AIM OF THE TASK: Word for word, copy the line containing "Click the Revert changes link" and every line after it in the records below, leaving pictures out.

INPUT RECORDS:
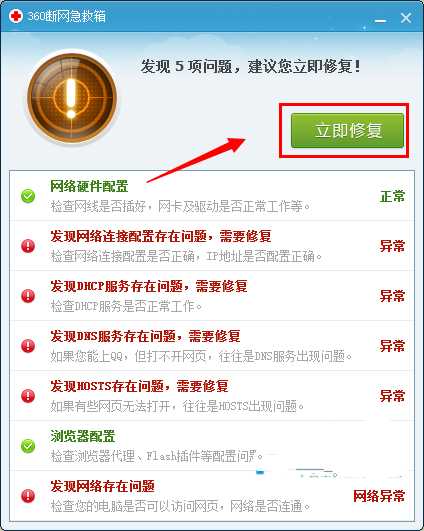Image resolution: width=424 pixels, height=531 pixels.
Task: Click the red cross 360 app logo
Action: coord(16,16)
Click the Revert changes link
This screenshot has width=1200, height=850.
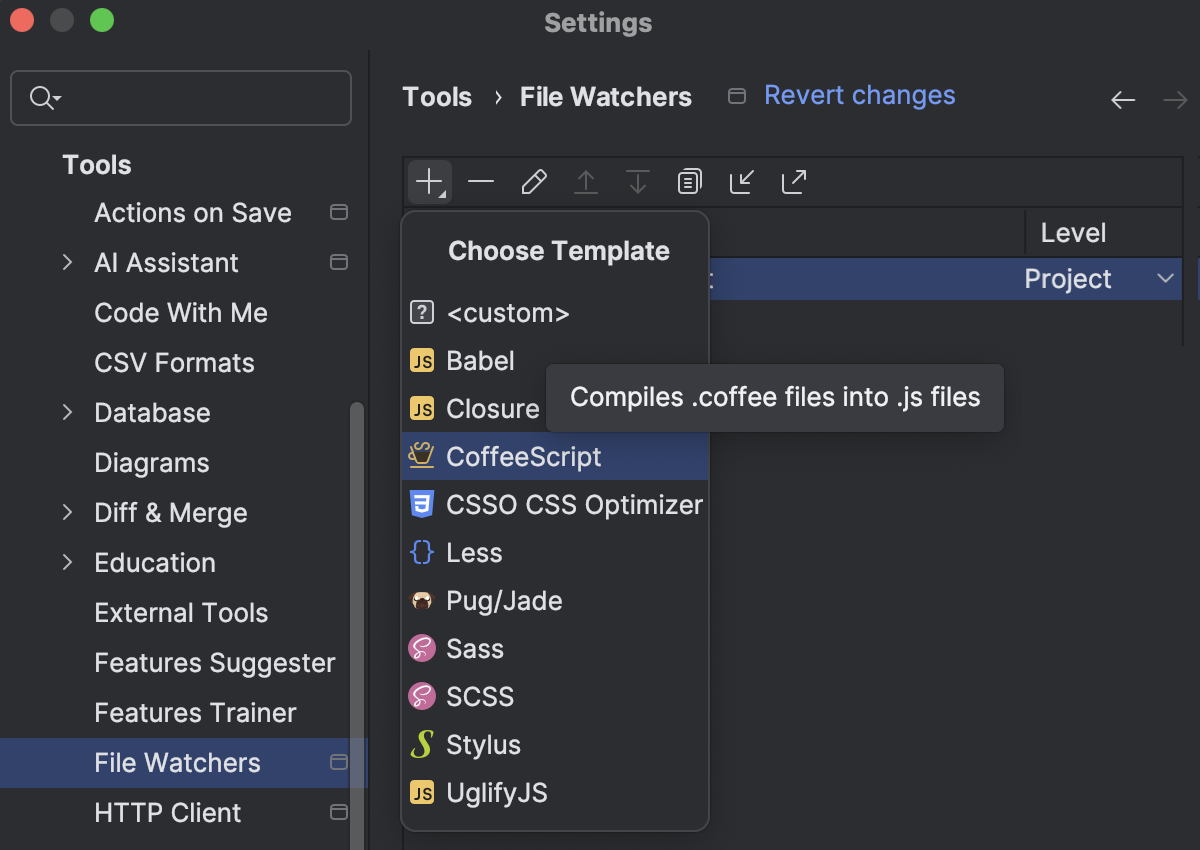click(x=859, y=95)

WRITTEN SOLUTION:
Click the Revert changes link
This screenshot has width=1200, height=850.
click(x=859, y=95)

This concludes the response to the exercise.